Il s’agit — on le rappelle — de la première opération de concentration en-dessous des seuils de notification a être examinée par la Commission sur le fondement du règlement concentration de 2004 et donc de la « clause hollandaise » introduite à l’article 22 dudit règlement depuis le revirement dans la mise en oeuvre de cette disposition annoncée le 11 septembre 2020 par la vice-présidente exécutif de la Commission, chargée de la politique de la concurrence, Margrethe Vestager. Selon la nouvelle doctrine d’emploi de l’article 22 du règlement concentration, la Commission européenne examinera les acquisitions d’entreprises innovantes à haute valeur mais faible chiffre d’affaires que lui renverront les autorités nationales de concurrence, même lorsqu’elles ne franchissent pas les seuils de contrôle nationaux.

Pour mémoire, le 21 septembre 2020, l’entreprise américaine Illumina, spécialiste du séquençage et de l’étude des variations génétiques a annoncé par un communiqué de presse qu’elle envisageait de racheter Grail, une startup basée sur la baie de San Francisco qui a mis au point des tests sanguins capables de détecter une cinquantaine de cancers en phase très précoce.

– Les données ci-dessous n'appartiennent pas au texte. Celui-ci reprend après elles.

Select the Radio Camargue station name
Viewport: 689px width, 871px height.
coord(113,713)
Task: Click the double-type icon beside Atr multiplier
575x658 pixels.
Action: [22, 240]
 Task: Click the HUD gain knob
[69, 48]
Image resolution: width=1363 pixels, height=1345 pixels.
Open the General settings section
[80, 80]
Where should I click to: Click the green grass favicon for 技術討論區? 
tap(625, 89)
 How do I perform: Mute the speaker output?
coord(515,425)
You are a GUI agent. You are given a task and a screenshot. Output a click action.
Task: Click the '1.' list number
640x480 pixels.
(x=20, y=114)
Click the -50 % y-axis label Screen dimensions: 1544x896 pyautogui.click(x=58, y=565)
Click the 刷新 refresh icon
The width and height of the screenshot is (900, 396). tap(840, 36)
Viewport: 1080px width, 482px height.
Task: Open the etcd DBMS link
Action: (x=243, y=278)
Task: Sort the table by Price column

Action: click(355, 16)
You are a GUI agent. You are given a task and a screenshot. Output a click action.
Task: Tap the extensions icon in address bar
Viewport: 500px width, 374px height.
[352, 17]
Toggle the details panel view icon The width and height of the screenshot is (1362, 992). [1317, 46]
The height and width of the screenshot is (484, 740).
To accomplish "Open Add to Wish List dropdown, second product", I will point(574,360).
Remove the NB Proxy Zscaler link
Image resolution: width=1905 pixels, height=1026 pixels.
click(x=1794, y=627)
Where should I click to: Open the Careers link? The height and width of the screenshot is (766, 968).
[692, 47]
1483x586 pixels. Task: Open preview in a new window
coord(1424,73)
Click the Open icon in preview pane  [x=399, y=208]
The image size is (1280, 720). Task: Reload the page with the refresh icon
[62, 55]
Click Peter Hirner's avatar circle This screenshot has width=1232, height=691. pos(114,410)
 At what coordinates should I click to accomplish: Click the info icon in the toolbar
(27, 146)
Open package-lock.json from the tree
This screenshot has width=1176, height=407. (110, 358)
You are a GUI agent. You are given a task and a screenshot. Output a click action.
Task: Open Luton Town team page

En substance, la Commission craint qu'à l'issue de sa combinaison avec Grail, Illumina ne mette en œuvre des stratégies de verrouillage vertical des intrants compte tenu de sa position dominante sur le marché des systèmes de séquençage de nouvelle génération (SNG), qui sont des éléments essentiels pour la mise au point et la commercialisation de tests de dépistage du cancer reposant sur ces technologies. L'enquête préliminaire semble montrer qu'Illumina pourrait avoir la capacité de mettre en œuvre de telles stratégies de verrouillage et qu'elle pourrait être incitée d'un point de vue économique à évincer les concurrents de Grail. De telles stratégies de verrouillage pourraient avoir un effet néfaste sur les concurrents de GRAIL et les patients européens, en particulier en entravant l'innovation, en réduisant le choix, les caractéristiques innovantes et l'efficacité des produits à la disposition des patients, des médecins et des systèmes de santé, et en augmentant les obstacles à l'entrée sur le segment des tests de dépistage du cancer reposant sur des systèmes SNG.